Sadly, that very vested interest might even be why Kontis’ letter didn’t get the attention it deserved.  Since FFAs have a vested interest in opposing reunification in every case, Judge Nash may have thought Kontis was crying wolf.  In fact, her concerns were entirely justified.

DISTORTING THE OPEN COURTS ISSUE

Therolf even managed to distort the issue of opening court hearings in these cases.  He wrote that legislation to open the hearings in California was put on hold “partly because of opposition from the union representing many county social workers.”

That’s true, and it’s deplorable – but it’s also grossly incomplete.  The union opposed such legislation in past years and this year as well. But so has “management” in the form of the California Welfare Directors Association.  And this year, it looked like the bill had a good shot at passage anyway - until the California Youth Connection, a group of current and former foster children, opposed it, something discussed in detail in these posts to this Blog.

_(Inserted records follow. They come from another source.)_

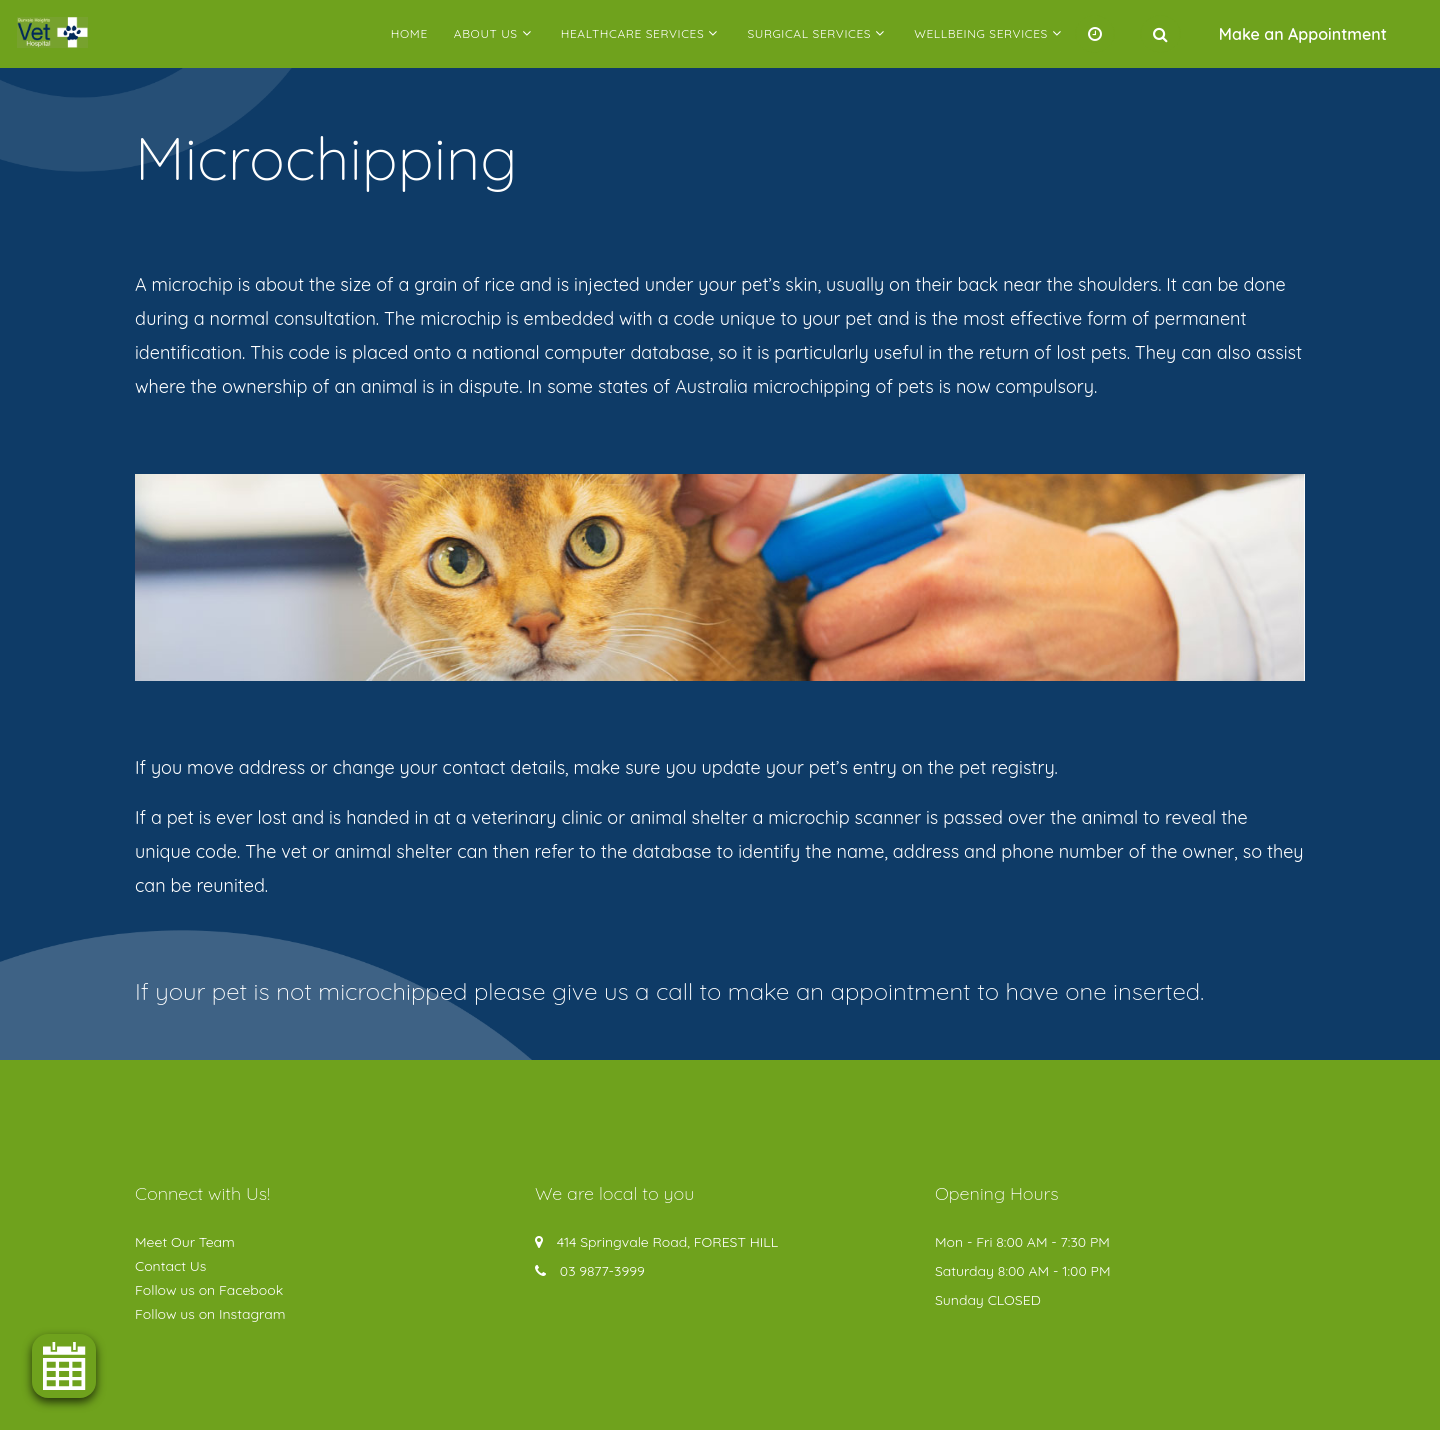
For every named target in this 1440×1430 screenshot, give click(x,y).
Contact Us (170, 1266)
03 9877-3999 (602, 1271)
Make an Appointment (1303, 34)
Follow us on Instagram (210, 1314)
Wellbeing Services (981, 33)
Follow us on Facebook (209, 1290)
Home (409, 33)
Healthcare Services (633, 33)
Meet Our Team (185, 1242)
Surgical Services (809, 33)
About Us (486, 33)
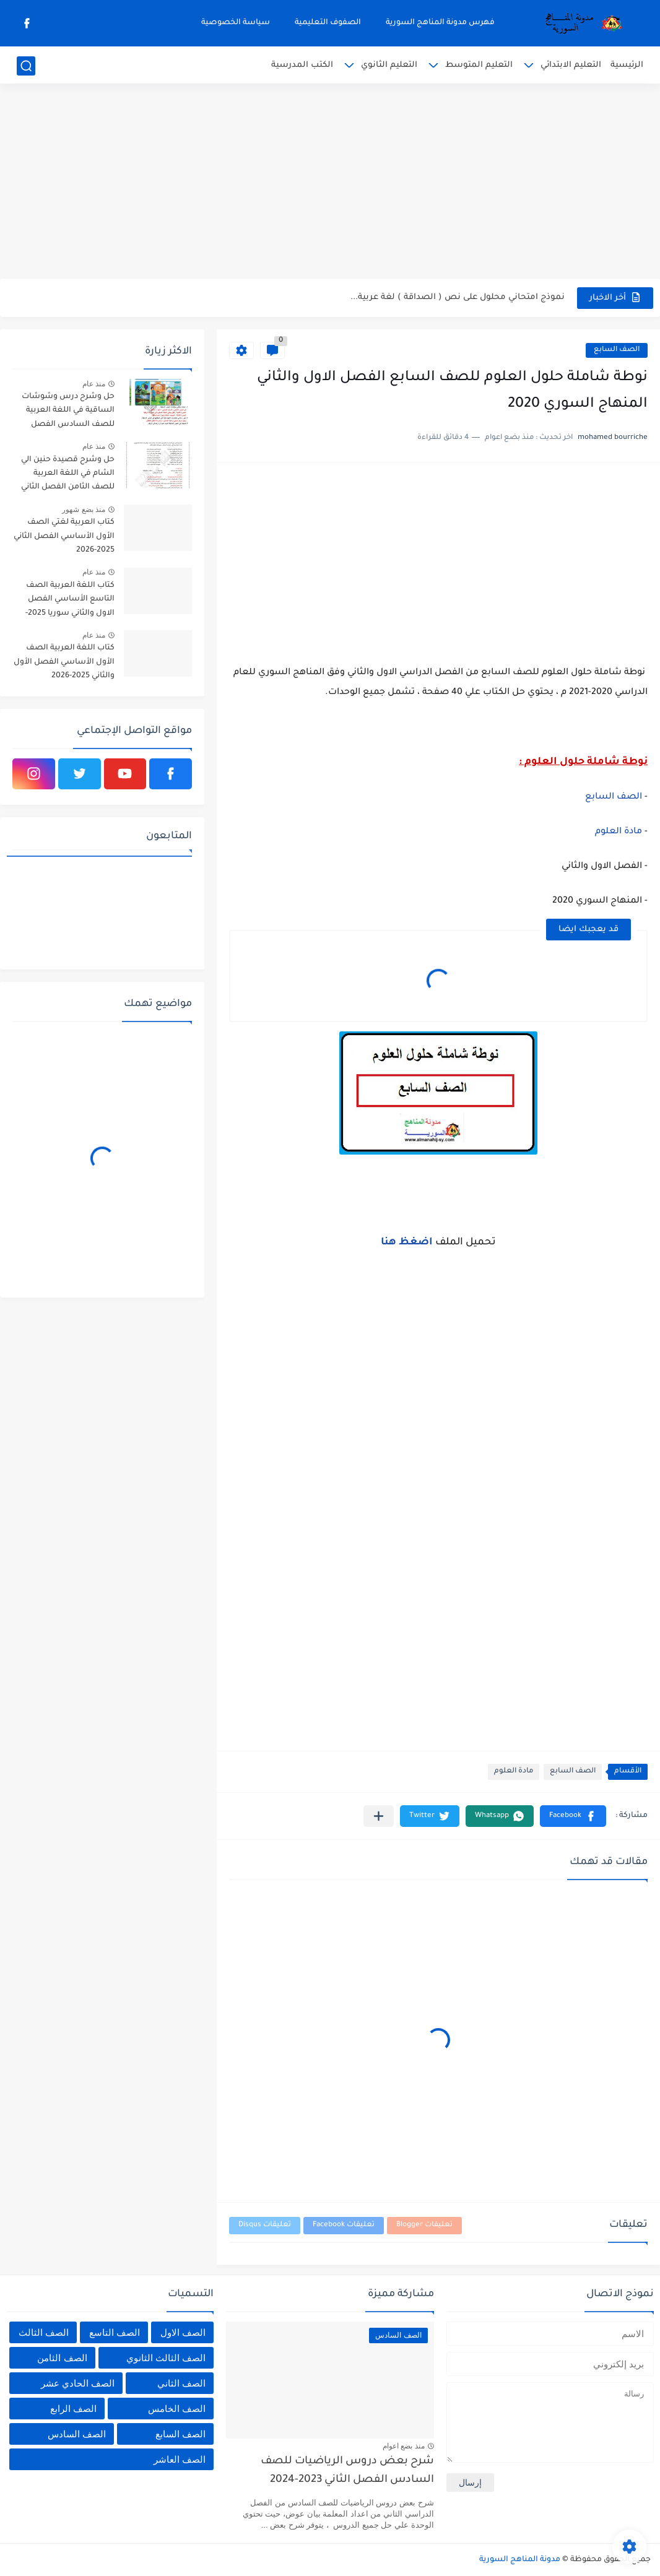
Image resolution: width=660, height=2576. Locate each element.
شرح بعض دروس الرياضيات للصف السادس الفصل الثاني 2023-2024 (347, 2471)
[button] (573, 1816)
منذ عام (93, 383)
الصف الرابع (73, 2408)
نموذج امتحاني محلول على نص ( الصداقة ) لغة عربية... (457, 297)
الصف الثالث (44, 2332)
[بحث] (26, 66)
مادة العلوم (618, 832)
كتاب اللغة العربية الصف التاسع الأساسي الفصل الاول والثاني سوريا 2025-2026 (70, 601)
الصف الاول (183, 2332)
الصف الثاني (181, 2383)
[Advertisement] (330, 182)
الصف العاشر (180, 2459)
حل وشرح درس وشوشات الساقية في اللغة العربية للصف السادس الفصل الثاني (68, 412)
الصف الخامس (177, 2408)
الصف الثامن (62, 2358)
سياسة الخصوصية (235, 23)
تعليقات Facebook (344, 2225)
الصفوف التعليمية (328, 23)
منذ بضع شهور (83, 509)
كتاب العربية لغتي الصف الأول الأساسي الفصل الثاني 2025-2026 (64, 536)
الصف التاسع (114, 2332)
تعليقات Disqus (264, 2225)
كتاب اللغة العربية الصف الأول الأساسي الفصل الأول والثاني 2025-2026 (64, 662)
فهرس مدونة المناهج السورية (440, 23)
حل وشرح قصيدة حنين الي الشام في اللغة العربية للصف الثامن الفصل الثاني (68, 474)
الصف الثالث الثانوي (166, 2358)
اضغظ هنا (408, 1242)
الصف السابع (617, 350)
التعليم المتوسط (479, 65)
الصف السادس (77, 2434)
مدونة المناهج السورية (519, 2560)
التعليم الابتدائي (571, 65)
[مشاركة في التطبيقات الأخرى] (378, 1816)
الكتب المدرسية (302, 65)
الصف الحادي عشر (78, 2383)
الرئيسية (626, 65)
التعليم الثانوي (389, 65)
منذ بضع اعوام (404, 2446)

Yet Therolf doesn’t mention CYC or any group opposing the bill except the union.  Apparently the union has joined family preservation and family reunification on Therolf’s Most Favored Scapegoats list.

*Actually, I have no idea if Therolf flunked a tryout.  It may be that his assignment in Egypt was meant to be strictly temporary all along.  I simply decided to apply Los Angeles Times journalistic standards and “presume” that he failed.  Just as Times Assistant Managing Editor David Lauter declared that “presumably” anyone who doesn’t like their child welfare coverage doesn’t want news organizations to cover “mismanagement or poor execution of policies” and just as Lauter declared that a group criticizing the newspaper’s failed attempt to rate teachers wants information about teacher performance kept secret.

Since I am applying the Times’ own standards here, presumably Garrett Therolf won’t mind a bit.